*** Opening of DATA RECORDS ***

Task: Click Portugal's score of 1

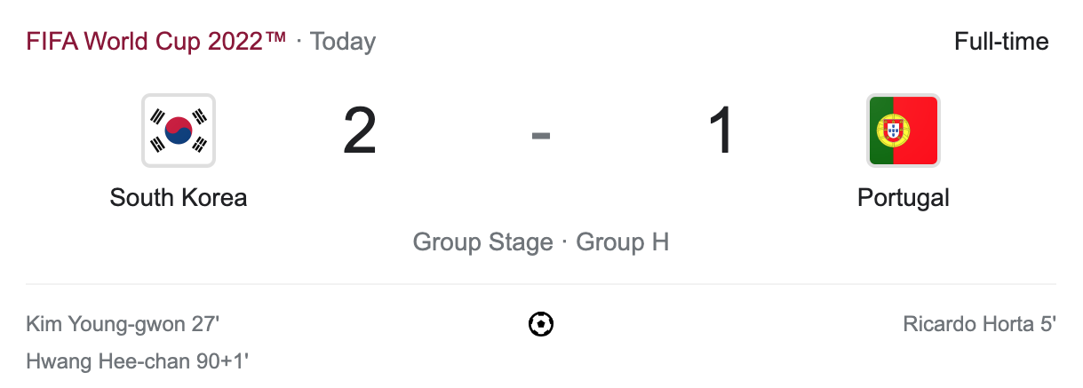Action: click(721, 131)
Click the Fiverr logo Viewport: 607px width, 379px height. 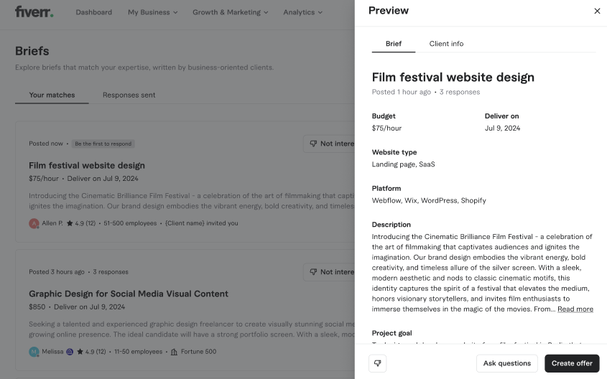point(34,11)
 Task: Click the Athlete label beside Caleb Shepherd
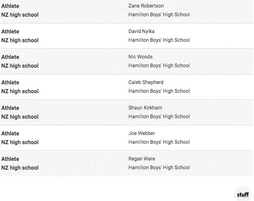tap(10, 83)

*** Close of DATA RECORDS ***

EXERCISE BRIEF: Without the pictures, retype exactly the lines from the one that holds "Task: Click the" to the last line of the data above, both of them included.

EXERCISE OUTPUT:
 Task: Click the Athlete label beside Caleb Shepherd
tap(10, 83)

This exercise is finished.